Have you ever noticed your sleep, or lack of sleep, having a direct impact on aspects of your mental health?
I was recently asked to speak at The Barbican Library for World Mental Health Day.
The thing is, not everybody recognises the impact of poor sleep on their mental health. It can be subtle, or it can be that your cognition is impaired by your tiredness and low mood, affecting your ability to identify with and deal with the source of the problem.
So today I’d like to share a few important reminders with you from my talk so that you can be on the lookout and keep yourself happy, healthy and performing at your best.
When we are not having good quality sleep, our mood is one of the first things to show that.
Remember the 3 types of tiredness
We are all aware of how physical tiredness works. If you have been working out or running around at a busy work event, then you will know the feeling very well. As long as you have adequate time for your body to adjust and wind down before bed, physical tiredness can lead to a good night’s sleep.
Of course, that work event will no doubt bring an element of mental tiredness too. That feeling you have after a particularly mentally taxing day is very draining but can make it harder to get into a sound, undisturbed sleep, as your brain will want to run through the events of the day.
This is somewhere that a good evening routine makes a big difference in how well you sleep.
Then the third kind is emotional tiredness – one that we can often overlook. If you are going through a particularly emotional time then it is normal for your sleep to be affected. In this case, remember to be gentle with yourself, to not over-commit with your schedule, and to support your body with good nutrition and hydration.

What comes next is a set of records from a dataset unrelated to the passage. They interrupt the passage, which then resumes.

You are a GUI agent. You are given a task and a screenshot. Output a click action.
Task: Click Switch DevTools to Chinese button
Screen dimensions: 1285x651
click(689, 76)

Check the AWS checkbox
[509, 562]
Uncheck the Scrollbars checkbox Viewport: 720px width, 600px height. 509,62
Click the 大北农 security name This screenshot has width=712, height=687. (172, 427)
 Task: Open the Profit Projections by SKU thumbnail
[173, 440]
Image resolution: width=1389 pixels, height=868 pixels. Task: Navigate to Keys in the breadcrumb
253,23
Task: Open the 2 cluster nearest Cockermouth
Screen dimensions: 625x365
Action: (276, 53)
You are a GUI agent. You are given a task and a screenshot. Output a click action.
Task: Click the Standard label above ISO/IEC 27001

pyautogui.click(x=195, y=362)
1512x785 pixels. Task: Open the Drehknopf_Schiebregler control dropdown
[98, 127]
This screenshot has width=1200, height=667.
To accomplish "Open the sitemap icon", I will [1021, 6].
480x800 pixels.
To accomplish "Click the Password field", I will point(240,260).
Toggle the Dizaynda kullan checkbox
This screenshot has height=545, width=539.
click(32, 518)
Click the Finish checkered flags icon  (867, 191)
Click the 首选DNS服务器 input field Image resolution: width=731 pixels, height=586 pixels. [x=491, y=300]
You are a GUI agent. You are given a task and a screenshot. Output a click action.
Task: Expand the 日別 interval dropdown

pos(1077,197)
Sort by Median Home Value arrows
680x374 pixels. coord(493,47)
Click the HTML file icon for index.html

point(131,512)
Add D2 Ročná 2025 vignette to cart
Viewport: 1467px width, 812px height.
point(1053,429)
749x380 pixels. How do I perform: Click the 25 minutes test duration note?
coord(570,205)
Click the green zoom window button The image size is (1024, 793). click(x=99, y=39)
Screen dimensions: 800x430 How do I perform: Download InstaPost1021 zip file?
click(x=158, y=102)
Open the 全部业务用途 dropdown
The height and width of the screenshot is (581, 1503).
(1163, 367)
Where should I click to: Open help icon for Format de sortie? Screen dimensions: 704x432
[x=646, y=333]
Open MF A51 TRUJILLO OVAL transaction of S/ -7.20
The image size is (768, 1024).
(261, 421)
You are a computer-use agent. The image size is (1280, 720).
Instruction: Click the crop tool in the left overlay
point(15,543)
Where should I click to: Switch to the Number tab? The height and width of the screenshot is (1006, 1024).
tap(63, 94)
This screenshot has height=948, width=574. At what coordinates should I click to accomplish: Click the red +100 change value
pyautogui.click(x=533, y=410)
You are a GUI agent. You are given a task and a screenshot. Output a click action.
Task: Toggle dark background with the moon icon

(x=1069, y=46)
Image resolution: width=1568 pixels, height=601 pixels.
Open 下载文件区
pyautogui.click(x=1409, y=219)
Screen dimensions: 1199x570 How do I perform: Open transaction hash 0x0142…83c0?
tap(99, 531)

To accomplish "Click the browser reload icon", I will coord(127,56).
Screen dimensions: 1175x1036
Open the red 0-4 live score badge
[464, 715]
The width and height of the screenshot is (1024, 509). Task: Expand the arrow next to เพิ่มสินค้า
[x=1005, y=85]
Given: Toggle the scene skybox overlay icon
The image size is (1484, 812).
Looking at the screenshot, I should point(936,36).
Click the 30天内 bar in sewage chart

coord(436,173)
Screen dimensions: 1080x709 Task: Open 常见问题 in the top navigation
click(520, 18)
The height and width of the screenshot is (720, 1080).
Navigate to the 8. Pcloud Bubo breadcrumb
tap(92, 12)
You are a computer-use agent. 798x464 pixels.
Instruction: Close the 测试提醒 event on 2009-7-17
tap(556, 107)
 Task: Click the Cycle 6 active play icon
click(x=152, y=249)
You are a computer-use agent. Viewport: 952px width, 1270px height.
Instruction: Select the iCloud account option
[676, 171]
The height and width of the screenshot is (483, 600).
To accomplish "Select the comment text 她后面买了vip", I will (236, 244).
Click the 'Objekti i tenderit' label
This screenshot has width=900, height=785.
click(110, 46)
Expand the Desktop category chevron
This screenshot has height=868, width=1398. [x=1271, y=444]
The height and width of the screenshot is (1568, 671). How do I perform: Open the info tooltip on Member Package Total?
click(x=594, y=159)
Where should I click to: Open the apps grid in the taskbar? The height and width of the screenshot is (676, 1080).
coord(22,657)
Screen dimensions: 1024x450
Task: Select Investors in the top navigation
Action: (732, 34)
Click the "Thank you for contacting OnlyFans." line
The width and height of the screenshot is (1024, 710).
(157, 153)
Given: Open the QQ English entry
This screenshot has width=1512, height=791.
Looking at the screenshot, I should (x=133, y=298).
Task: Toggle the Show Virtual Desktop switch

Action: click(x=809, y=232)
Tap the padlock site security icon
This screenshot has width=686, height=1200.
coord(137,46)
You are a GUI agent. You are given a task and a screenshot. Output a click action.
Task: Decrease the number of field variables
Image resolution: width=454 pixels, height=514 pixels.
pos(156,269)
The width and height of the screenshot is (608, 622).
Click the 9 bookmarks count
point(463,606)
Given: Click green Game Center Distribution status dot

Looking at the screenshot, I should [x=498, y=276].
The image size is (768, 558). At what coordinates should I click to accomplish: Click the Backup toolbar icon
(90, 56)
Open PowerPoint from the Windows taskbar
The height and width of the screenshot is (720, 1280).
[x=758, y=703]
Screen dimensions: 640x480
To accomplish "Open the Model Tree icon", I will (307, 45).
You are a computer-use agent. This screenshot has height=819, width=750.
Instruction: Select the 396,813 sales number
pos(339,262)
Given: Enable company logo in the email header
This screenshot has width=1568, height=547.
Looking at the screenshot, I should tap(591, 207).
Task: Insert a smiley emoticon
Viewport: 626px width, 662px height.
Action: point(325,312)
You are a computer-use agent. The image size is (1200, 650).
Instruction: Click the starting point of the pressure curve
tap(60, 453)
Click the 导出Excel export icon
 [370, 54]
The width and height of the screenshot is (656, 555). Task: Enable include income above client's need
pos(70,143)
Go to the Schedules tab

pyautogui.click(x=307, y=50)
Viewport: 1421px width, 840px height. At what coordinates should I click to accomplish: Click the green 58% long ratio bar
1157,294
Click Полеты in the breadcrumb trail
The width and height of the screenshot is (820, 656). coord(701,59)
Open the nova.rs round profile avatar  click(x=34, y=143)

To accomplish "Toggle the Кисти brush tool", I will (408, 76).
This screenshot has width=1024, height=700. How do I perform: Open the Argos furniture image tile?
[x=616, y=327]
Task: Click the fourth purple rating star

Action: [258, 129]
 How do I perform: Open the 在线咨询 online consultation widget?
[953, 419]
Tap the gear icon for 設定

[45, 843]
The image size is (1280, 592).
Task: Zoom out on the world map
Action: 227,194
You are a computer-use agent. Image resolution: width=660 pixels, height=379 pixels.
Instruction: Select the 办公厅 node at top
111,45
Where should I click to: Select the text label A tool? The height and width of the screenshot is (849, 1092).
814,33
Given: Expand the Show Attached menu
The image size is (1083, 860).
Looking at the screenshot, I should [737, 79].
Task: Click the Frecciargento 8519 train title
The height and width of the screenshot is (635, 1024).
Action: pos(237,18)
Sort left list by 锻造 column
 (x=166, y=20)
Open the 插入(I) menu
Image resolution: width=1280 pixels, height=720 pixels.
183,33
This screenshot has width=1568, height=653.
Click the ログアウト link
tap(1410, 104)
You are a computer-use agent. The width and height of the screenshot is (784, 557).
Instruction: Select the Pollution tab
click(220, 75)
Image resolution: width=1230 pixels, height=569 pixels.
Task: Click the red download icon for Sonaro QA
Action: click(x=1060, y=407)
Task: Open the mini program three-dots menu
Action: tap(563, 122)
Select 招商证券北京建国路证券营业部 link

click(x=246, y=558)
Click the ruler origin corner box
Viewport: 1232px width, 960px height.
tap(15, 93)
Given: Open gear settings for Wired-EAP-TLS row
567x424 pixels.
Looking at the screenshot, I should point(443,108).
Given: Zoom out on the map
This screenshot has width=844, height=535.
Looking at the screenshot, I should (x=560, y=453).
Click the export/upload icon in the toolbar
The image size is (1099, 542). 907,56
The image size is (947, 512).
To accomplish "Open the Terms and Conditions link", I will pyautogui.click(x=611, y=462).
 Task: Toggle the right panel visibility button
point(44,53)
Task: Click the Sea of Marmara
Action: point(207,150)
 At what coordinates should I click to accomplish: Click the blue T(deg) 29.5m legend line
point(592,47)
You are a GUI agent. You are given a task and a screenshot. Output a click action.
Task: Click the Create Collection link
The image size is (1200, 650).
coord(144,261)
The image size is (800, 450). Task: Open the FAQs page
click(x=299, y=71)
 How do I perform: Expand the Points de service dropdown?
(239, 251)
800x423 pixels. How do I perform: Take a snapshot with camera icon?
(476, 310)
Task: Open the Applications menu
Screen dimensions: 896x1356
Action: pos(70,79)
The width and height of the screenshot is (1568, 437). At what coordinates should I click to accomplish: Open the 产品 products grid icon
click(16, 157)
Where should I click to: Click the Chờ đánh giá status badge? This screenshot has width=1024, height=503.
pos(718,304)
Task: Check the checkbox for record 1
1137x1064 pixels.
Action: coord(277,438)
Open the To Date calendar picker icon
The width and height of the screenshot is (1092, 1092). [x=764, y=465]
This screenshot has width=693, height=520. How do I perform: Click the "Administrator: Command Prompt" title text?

The mental health cost of poor sleep
It’s true that there are many physical health conditions that are exacerbated by poor quality sleep. But today I particularly want to bring your awareness to the mental health side of things.
Anxiety and depression are becoming more widespread in our society, and there are strong links here with the constant tiredness we feel from our busy, high-pressure lives.
With lower mood, sometimes comes the urge to say no to social events, so we begin missing out on seeing our friends. Life can become about just getting through each day, and we begin to lose the joy in life.
The fast-paced world we live in certainly contributes to this problem. Our email inboxes ‘ping’ every few minutes, and it seems like there is always someone or something wanting our attention.
Our problems have quite a lot to do with our habits, the bad ones that is. Over time, most of us get into the habit of always checking our devices, or taking work into the bedroom with us.
Instead, what I do with my clients is get them into good habits, and show them how to train their brain to wind down for sleep by building a personalized evening routine that allows them to transition from work mode to rest mode.
Of course, there will always be some difficulties that we can’t eliminate. For example, shift work will add a layer of complexity to your sleep routine. But this is why the good habits that you develop need to be personalized to fit your lifestyle, your personality, and your unique set of circumstances.